Halloween (1978) was a horror film directed and
scored by John Carpenter and co-written with Debra Hill who also produced the
film. It was the first movie of the Halloween
franchise and kicked off the slasher film craze of the 1980s. Halloween cost only $300,000 to make and
made $70 million dollars at the box office which is an 11,000% return on
investment (the film has probably made even more money due to TV rights fees
and DVD sales) making Halloween one
of the most successful independent films of that era. The film involves an
escaped mental patient named Michael Myers going back to his hometown of
Haddonfield, Illinois to stalk and murder a group of teenage girls on Halloween
night, the fifteenth anniversary of the murder of his older sister. However,
his psychiatrist Dr. Sam Loomis (Donald Pleasance) is hot on his trail and is
willing to do anything to stop him.
From a pure filmmaking perspective, Halloween is phenomenal. John Carpenter
shows that it’s possible to make a classic film on a shoestring budget. Many of
the scenes in Halloween are shot from
Michael Myers point of view with only his heavy breathing penetrating the
audience’s ears with a sense of morbid foreboding. Even when a scene isn’t
being shot from Michael Myers point of view, Carpenter takes a page out of
Alfred Hitchcock’s playbook and has the camera follow Laurie Strode (Jamie Lee
Curtis in her film debut) and her friends around in a very voyeuristic fashion
to create the sense that someone is stalking them. Carpenter also provides a
nice scare (false or otherwise) for the audience nearly every ten minutes or so
meaning that you’re constantly on edge throughout the film, waiting for Michael
Myers to strike. Another thing that sets Halloween
apart from most slasher movies is the lack of blood. Whenever there is
blood on screen you barely even notice it. Carpenter uses dark lighting and his
eerie soundtrack to keep the audience in a constant state of suspense.
The acting in Halloween is hit and miss for the most part. Jamie Lee Curtis’s
performance as Laurie Strode set the standard for the ‘final girl’ trope in
slasher films as the character is not promiscuous and therefore seems to notice
that a psycho killer is stalking her unlike her friend who are so busy trying
to get laid that they don’t realize something’s amiss. John Carpenter cast
Curtis in the role upon learning that her mother, Janet Leigh played Marion
Crane in Psycho (1960) which is
largely regarded as the first slasher film. Laurie Strode’s friends in the film
are portrayed by actresses P.J. Soles and Nancy Kyes. Their performances are
uneven at certain points. In one scene, their performances are just fine and in
other scene their delivery of the dialogue falls flat. In fact, one of the
girls comes off as so annoying that I was actually kind of glad she got killed.
Donald Pleasance’s role as Dr.

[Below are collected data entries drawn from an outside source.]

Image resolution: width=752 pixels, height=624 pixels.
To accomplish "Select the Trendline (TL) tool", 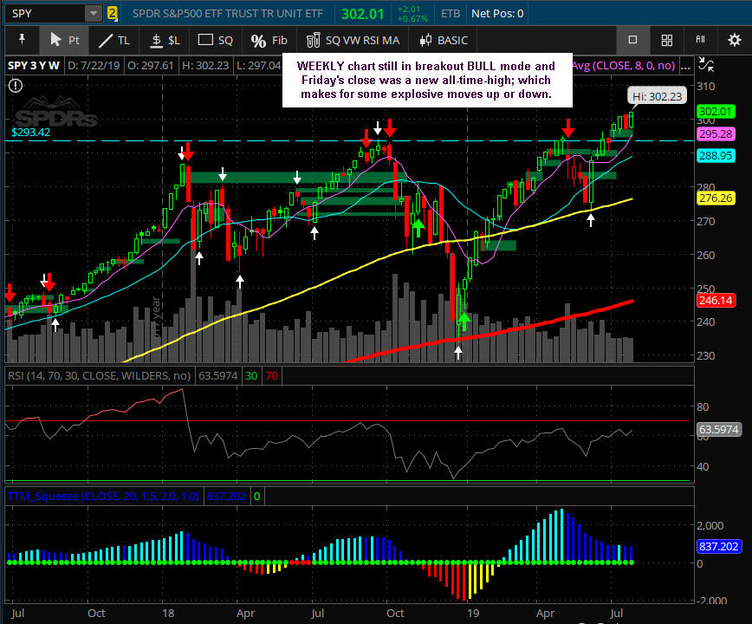I will [x=114, y=40].
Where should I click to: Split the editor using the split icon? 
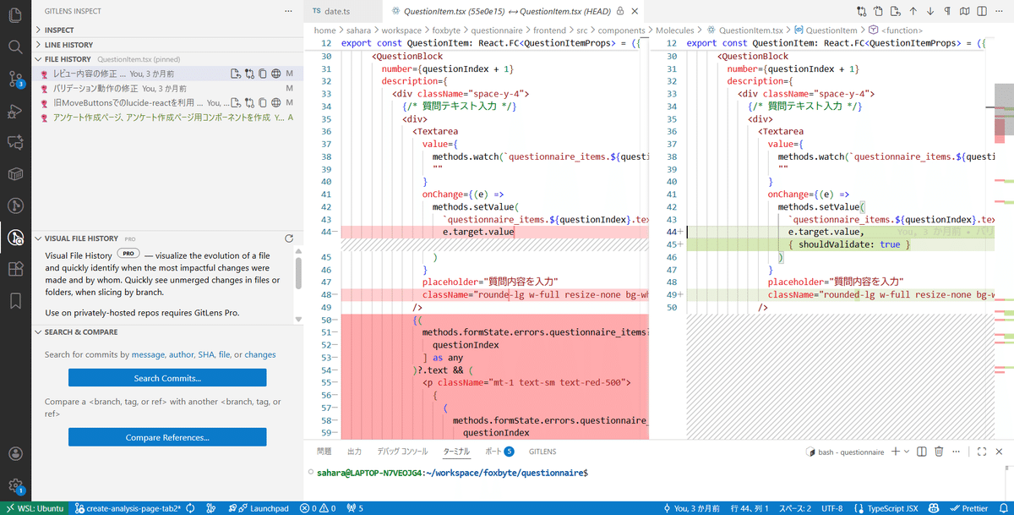pyautogui.click(x=982, y=10)
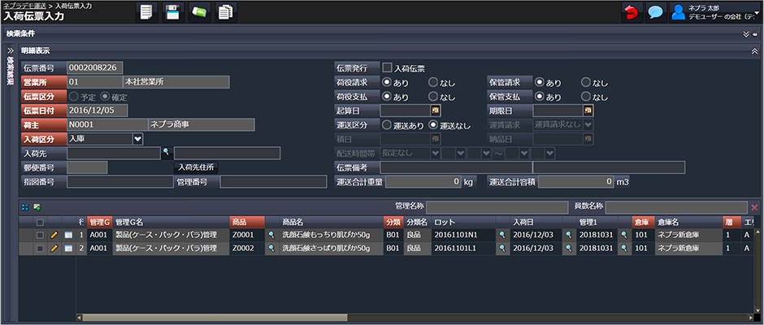Screen dimensions: 764x325
Task: Enable the 入荷伝票 checkbox
Action: [x=388, y=68]
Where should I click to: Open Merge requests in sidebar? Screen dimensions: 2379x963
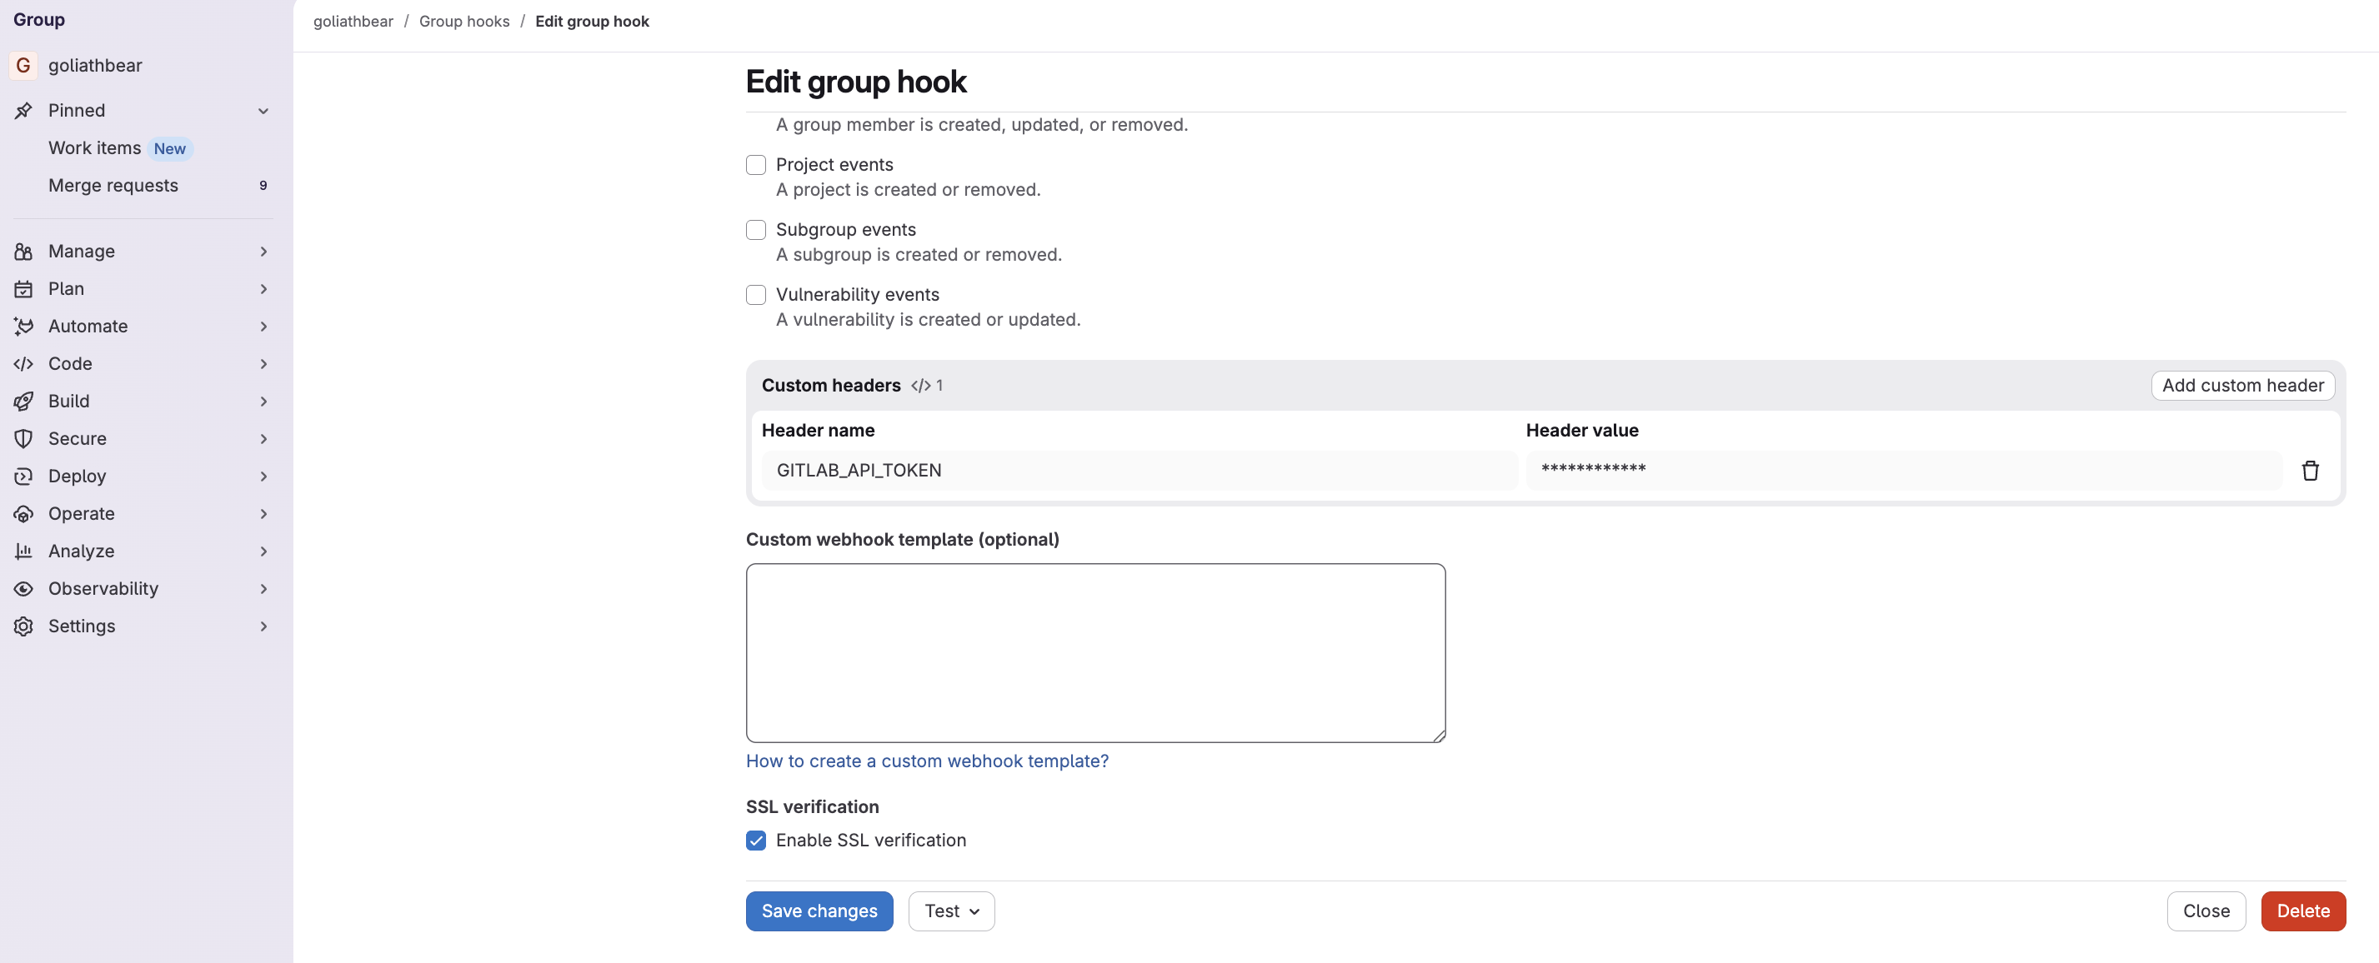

Sam Loomis is probably his most famous and
Pleasance would ride the Halloween money
train for four more films until his death in 1995. Pleasance’s performance is
able to convince the audience that we’re not dealing with some run of the mill
psycho killer. We’re dealing with evil personified. Unfortunately, none law
enforcement in the movie take his claims seriously. It’s safe to say that
Pleasance would still be portraying Sam Loomis at the age of 98 if he were
still alive. It wouldn’t surprise me if they would have made a Halloween film set in a nursing home
where an elderly walker using Loomis and Michael Myers duke it out for one
final time…until another sequel is made.
The best thing about Halloween is the soundtrack. The main theme for Halloween that was composed by John Carpenter is a piano melody in
the 10/8 time signature, which is uncommon for most film scores and popular music.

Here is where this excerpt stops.